- **Rows of pointing data**
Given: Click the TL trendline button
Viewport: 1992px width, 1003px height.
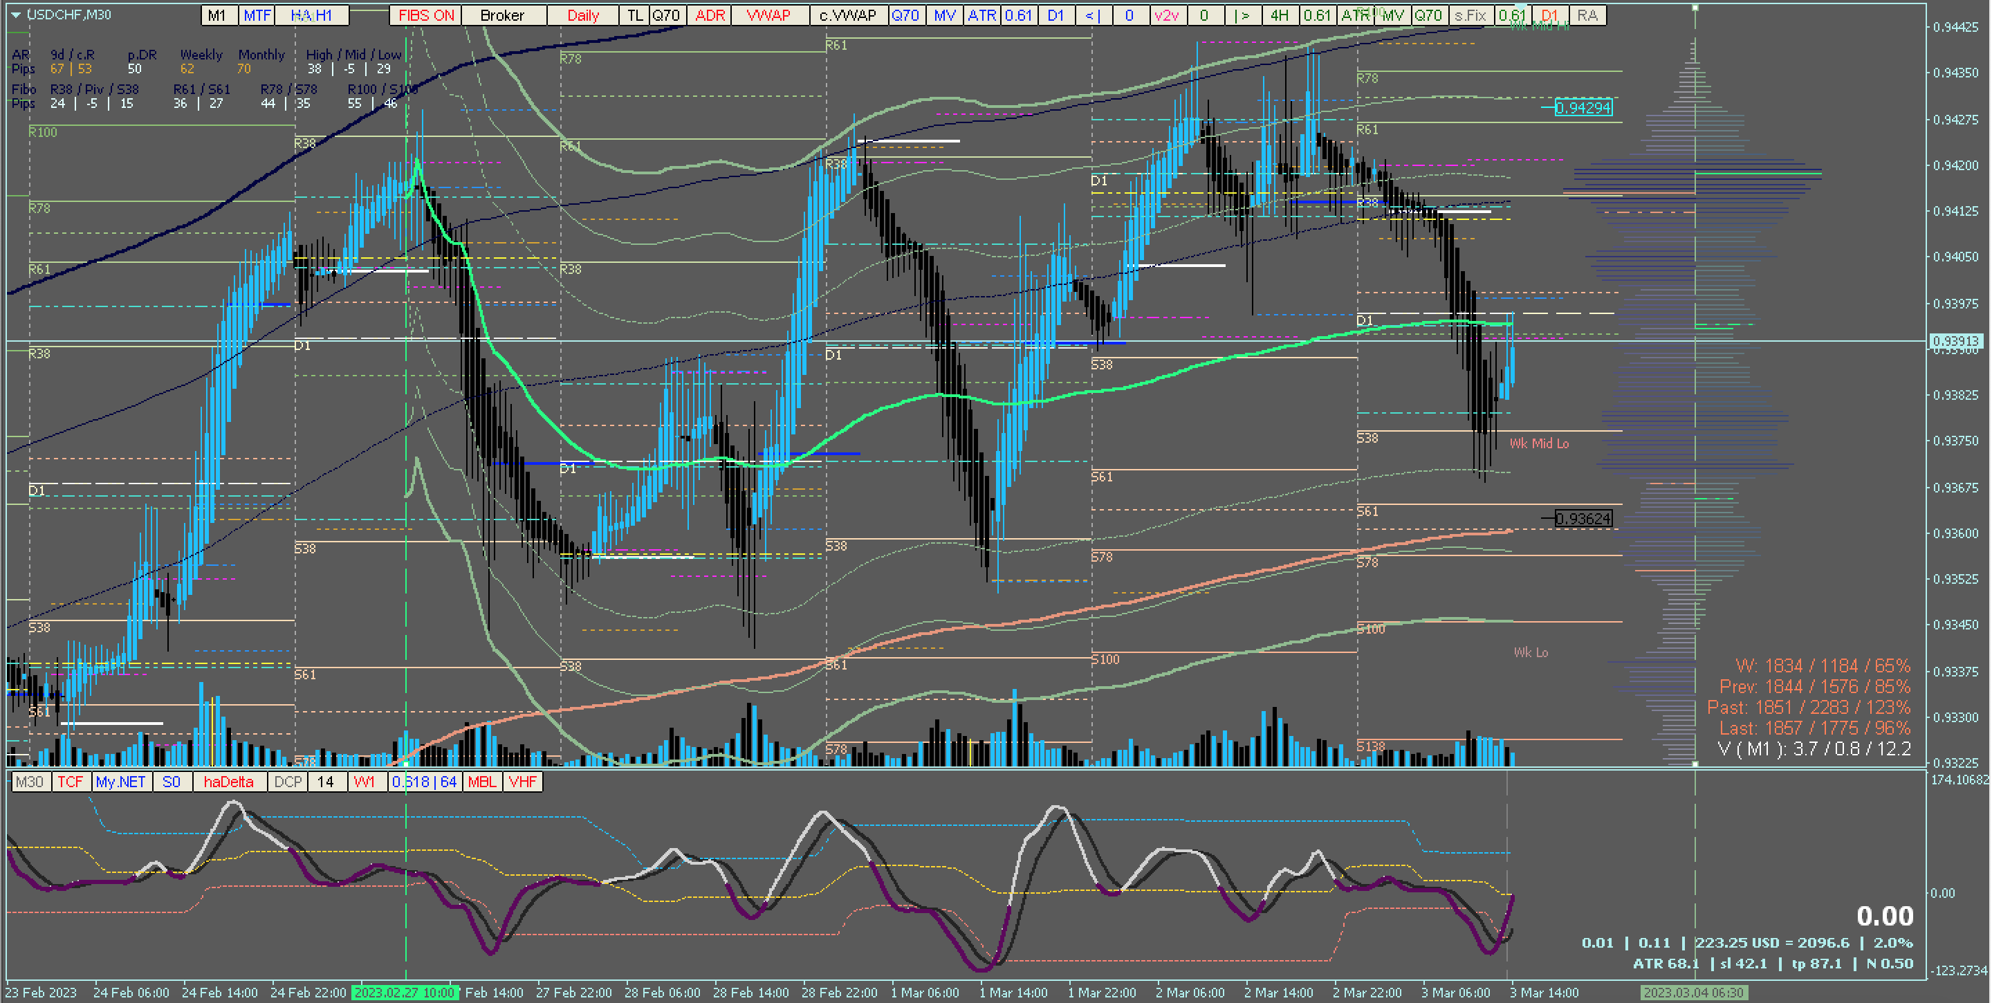Looking at the screenshot, I should point(634,15).
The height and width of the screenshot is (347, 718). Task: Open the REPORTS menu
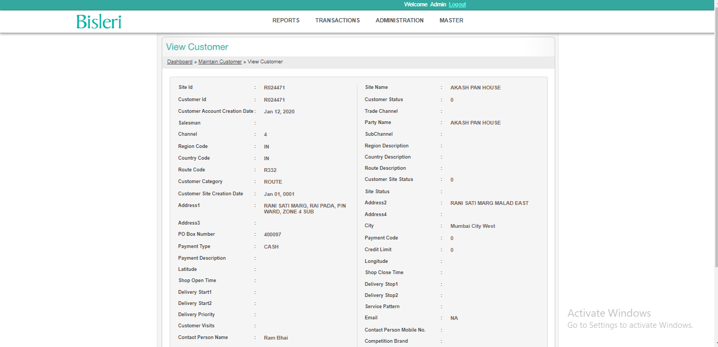click(286, 21)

- **To be done**
Copy out every line of the records above word for word, leaving the pictures out.

- **Output of the exercise**
Given: Click the TL trendline button
Viewport: 1992px width, 1003px height.
Looking at the screenshot, I should point(634,15).
The height and width of the screenshot is (347, 718). Task: Open the REPORTS menu
click(286, 21)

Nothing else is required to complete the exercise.